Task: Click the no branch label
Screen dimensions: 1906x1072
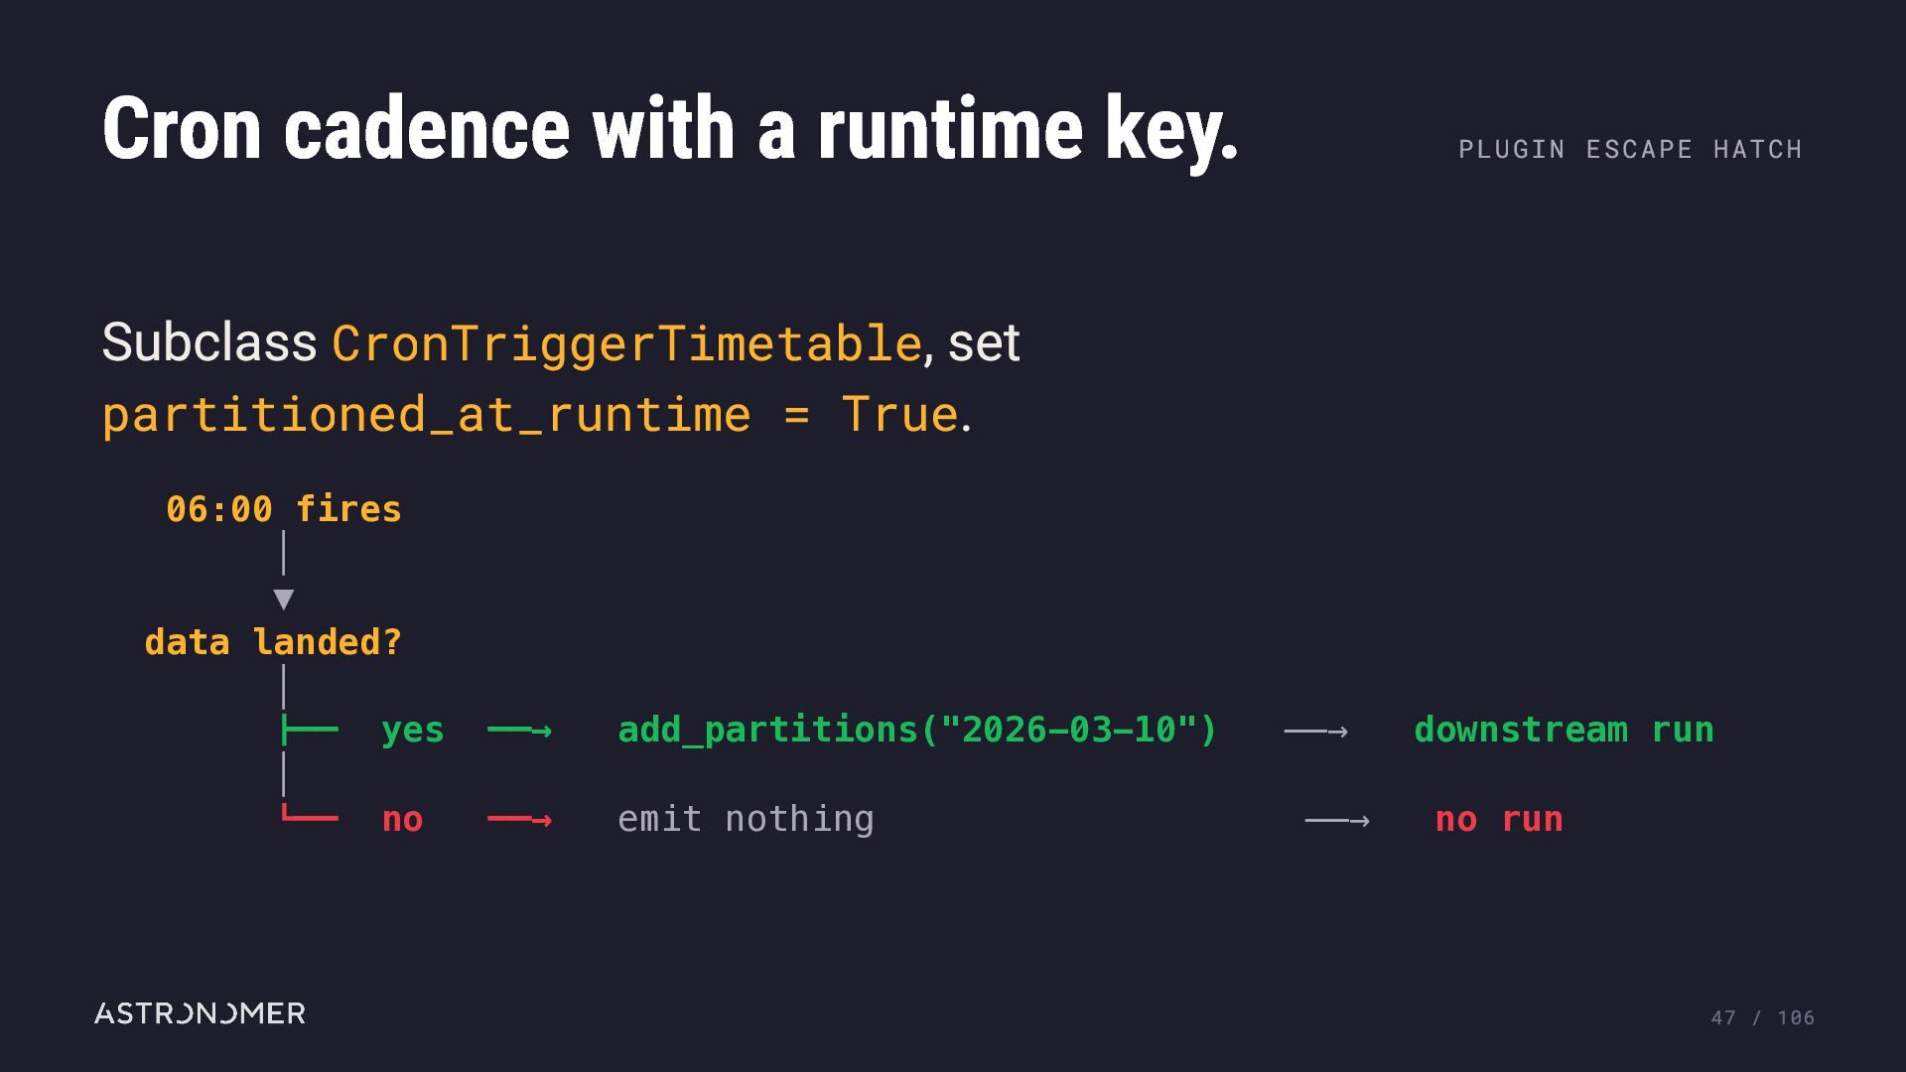Action: [403, 820]
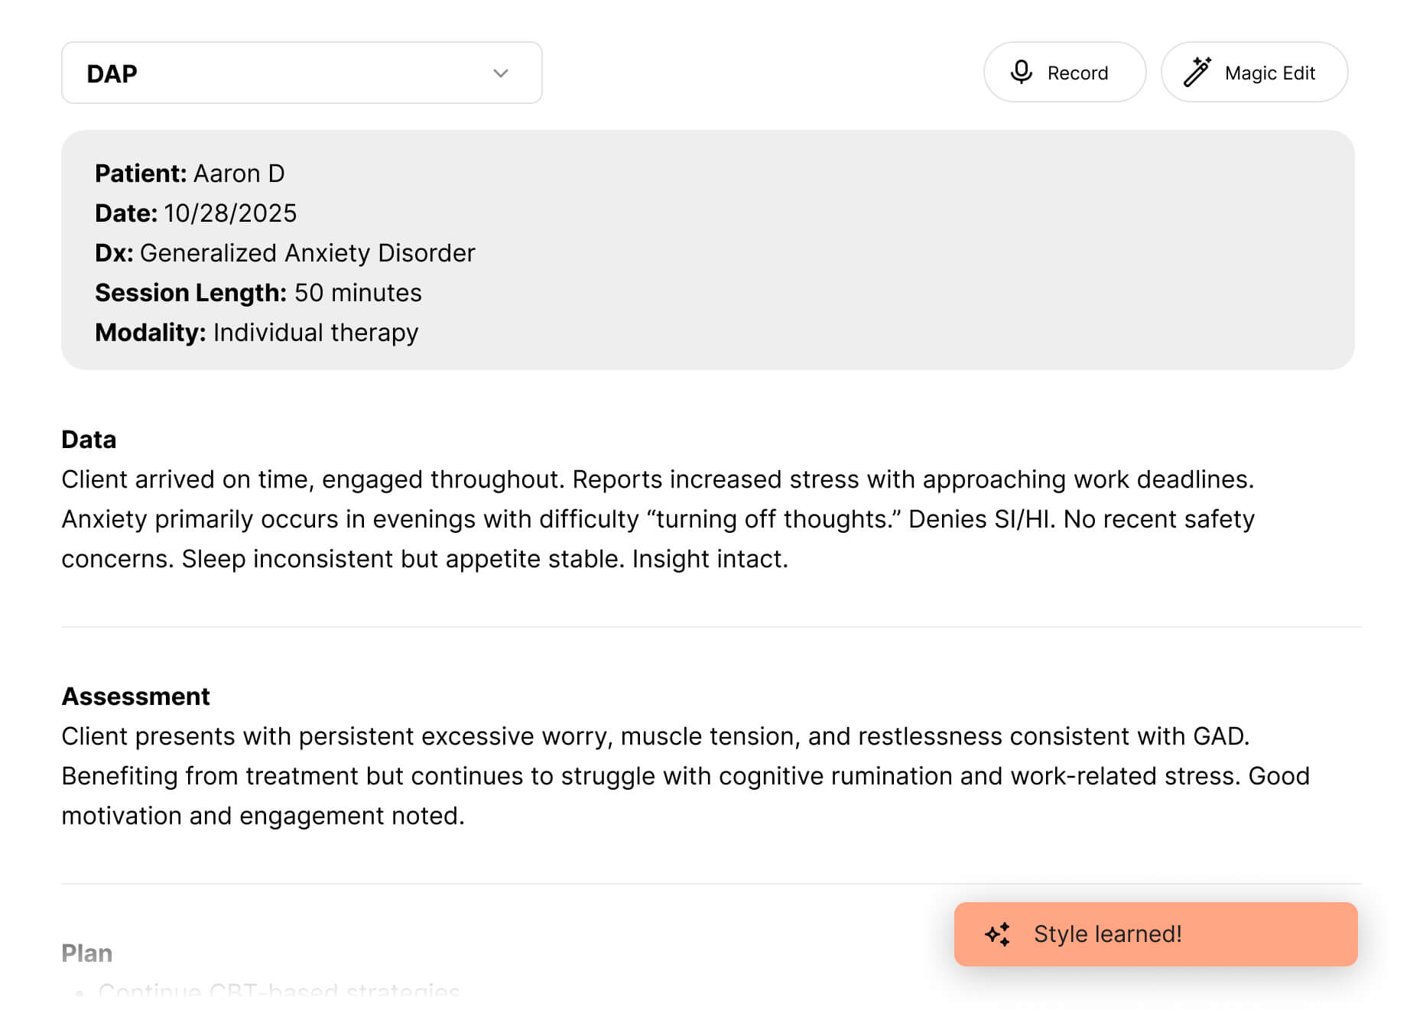Click the sparkle icon in the toast
Image resolution: width=1410 pixels, height=1023 pixels.
pos(997,934)

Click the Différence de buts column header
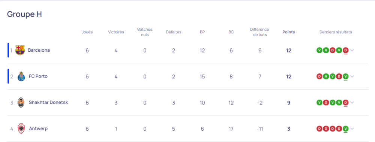click(260, 32)
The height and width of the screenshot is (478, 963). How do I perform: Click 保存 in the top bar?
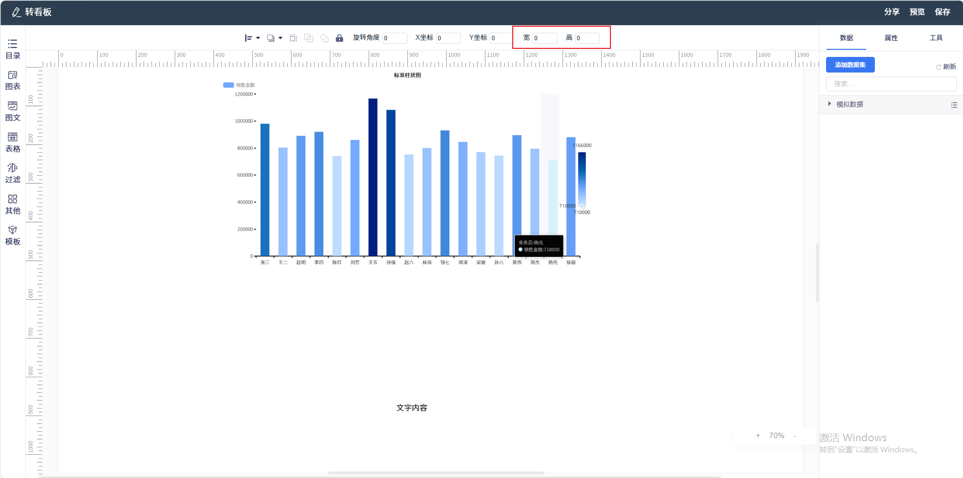pyautogui.click(x=942, y=12)
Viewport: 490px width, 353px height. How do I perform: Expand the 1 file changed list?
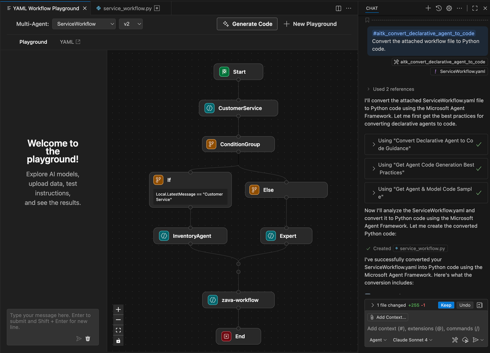tap(397, 305)
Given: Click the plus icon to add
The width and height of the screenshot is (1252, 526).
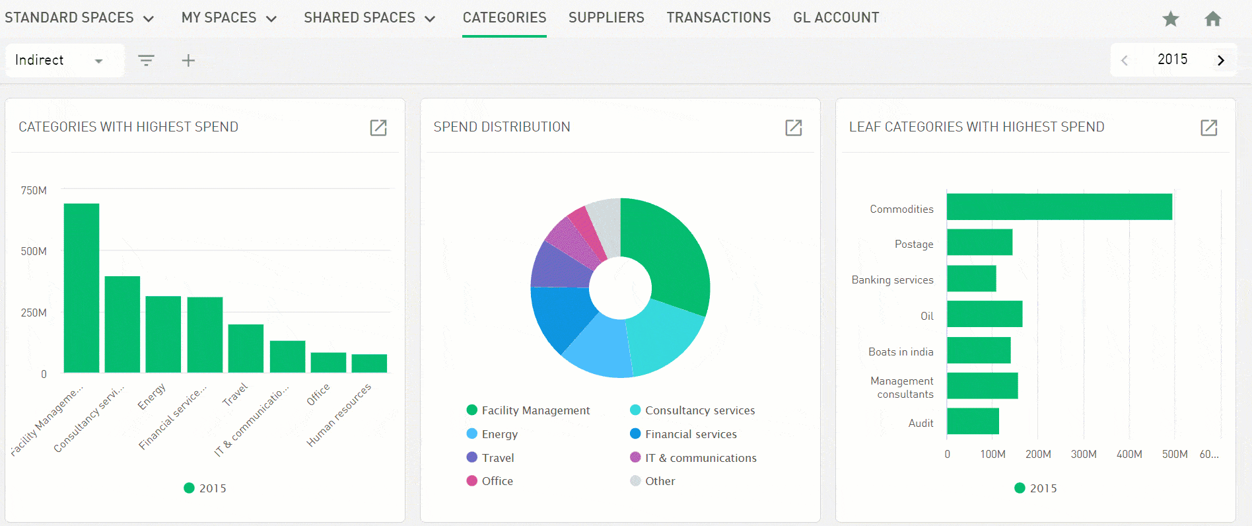Looking at the screenshot, I should tap(188, 61).
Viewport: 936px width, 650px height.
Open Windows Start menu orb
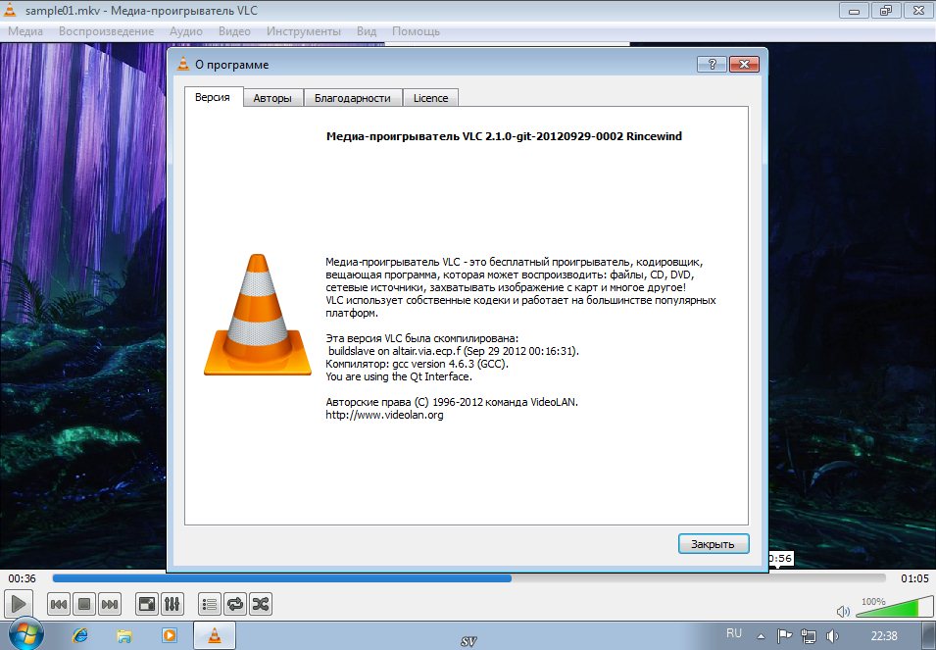22,635
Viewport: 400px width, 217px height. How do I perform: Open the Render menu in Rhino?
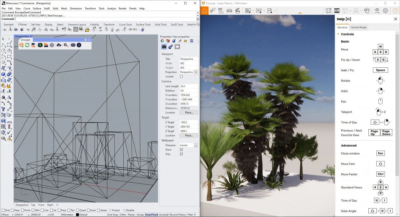122,9
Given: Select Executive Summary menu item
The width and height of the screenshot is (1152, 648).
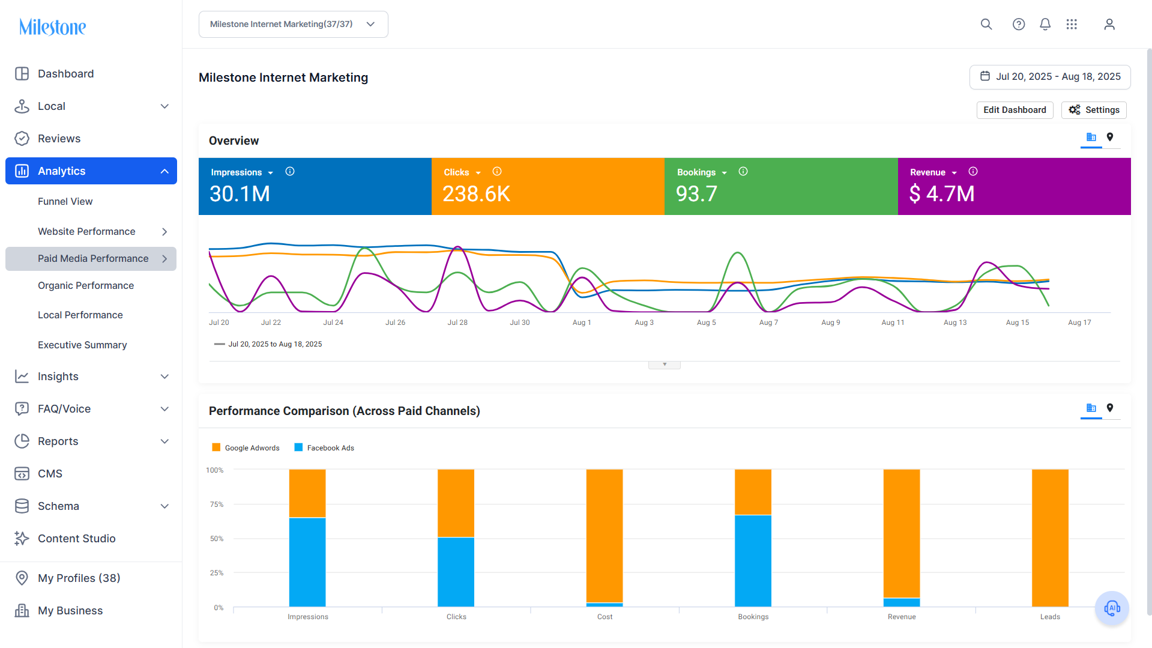Looking at the screenshot, I should point(82,345).
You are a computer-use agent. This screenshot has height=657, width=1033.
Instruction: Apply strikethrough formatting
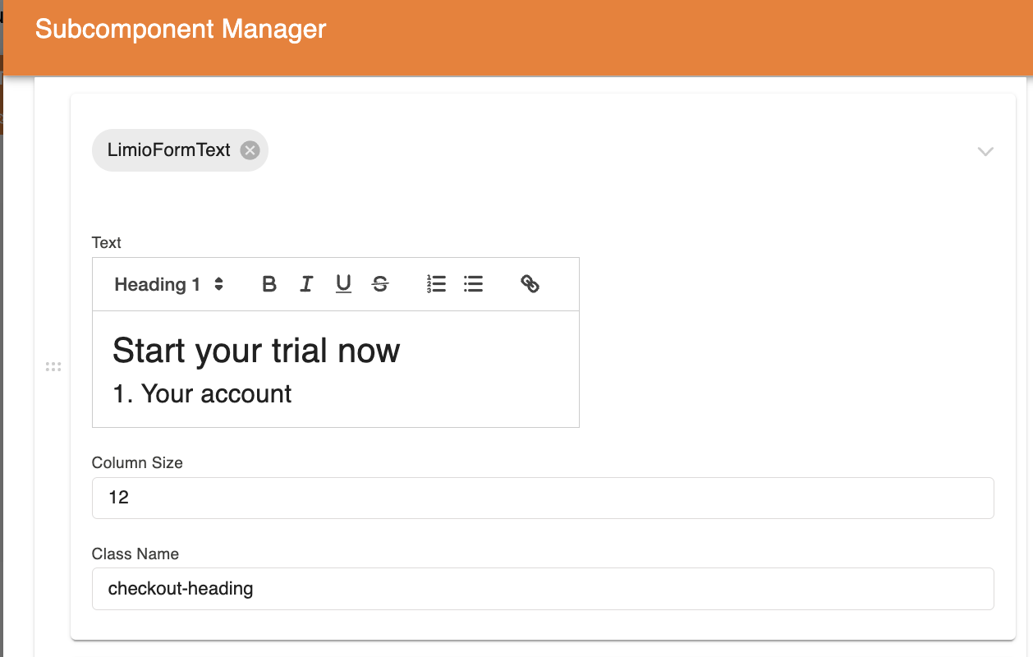380,283
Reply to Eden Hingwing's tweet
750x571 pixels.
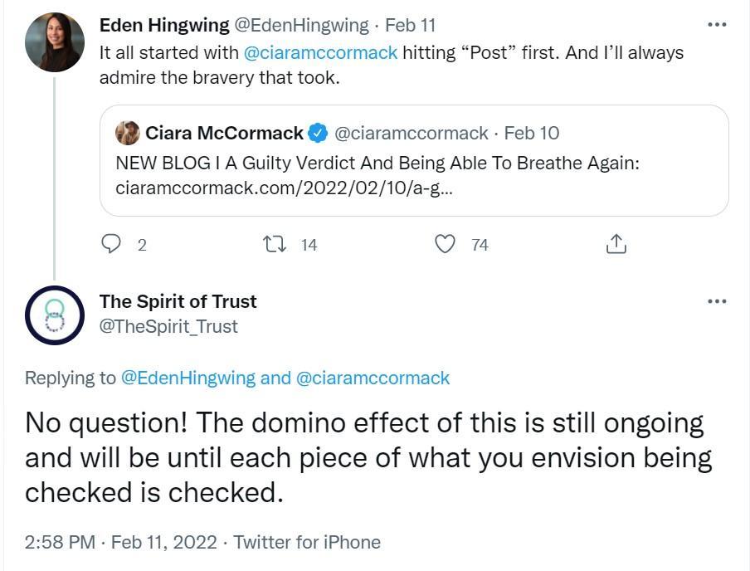click(112, 244)
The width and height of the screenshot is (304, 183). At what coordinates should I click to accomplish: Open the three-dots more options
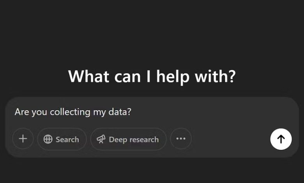click(x=181, y=139)
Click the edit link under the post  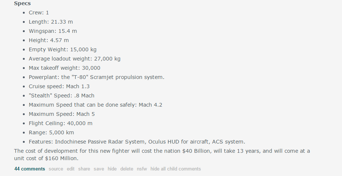point(70,169)
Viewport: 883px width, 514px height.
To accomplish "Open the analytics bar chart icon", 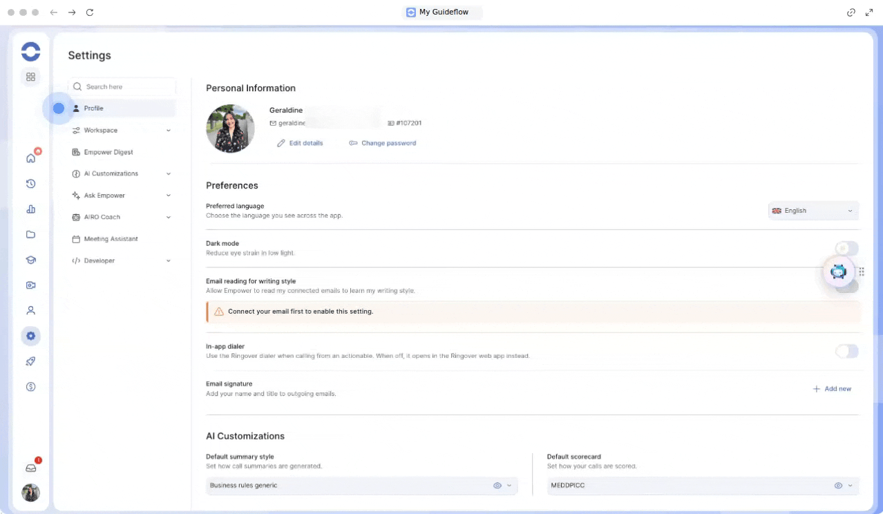I will (30, 209).
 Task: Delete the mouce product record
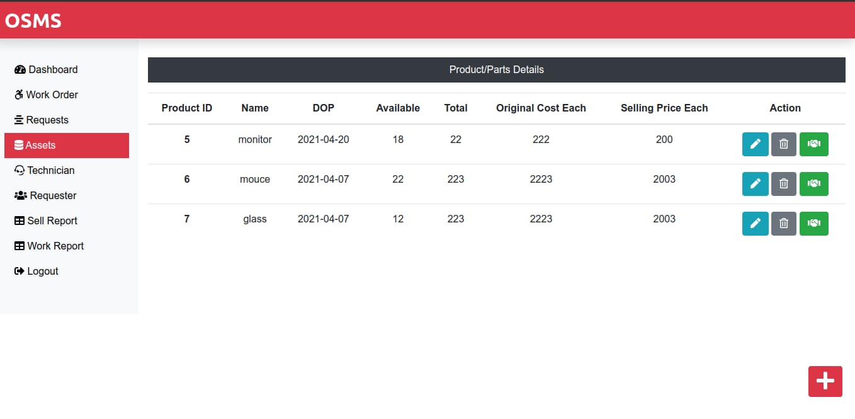coord(783,183)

====================

# TASK DIRECTIONS:
Reproduce the items word for word, from the start through the line containing "click(260, 32)", including that line. Leave the pictures out of your answer.

# RESPONSE BELOW:
Task: Click the no branch label
Screen dimensions: 1906x1072
Action: [403, 820]
Click the sparkle icon in the toast
Image resolution: width=1410 pixels, height=1023 pixels.
pos(997,934)

Click the Différence de buts column header
click(260, 32)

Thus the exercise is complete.